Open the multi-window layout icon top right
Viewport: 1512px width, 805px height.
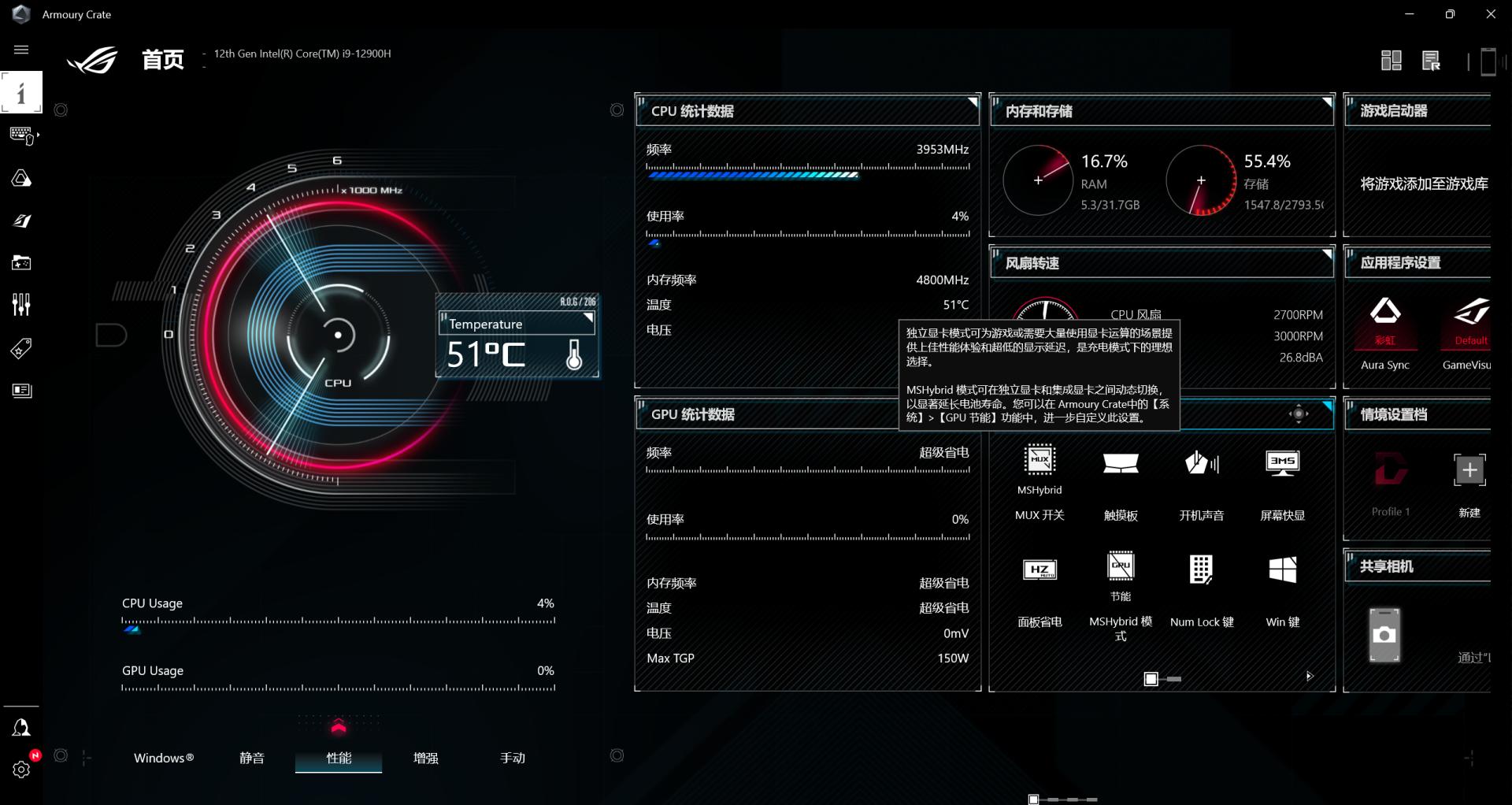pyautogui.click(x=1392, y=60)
--
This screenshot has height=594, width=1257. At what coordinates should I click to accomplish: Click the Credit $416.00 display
* * *
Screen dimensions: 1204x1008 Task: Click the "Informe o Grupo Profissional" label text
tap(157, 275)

=== Exercise directions ===
Quote the lines from the line with "Open the multi-window layout icon top right" to the line with "pyautogui.click(x=1392, y=60)", both ends included, and leave the pictures out of your answer.

=== Task solution ===
Open the multi-window layout icon top right
Viewport: 1512px width, 805px height.
pyautogui.click(x=1392, y=60)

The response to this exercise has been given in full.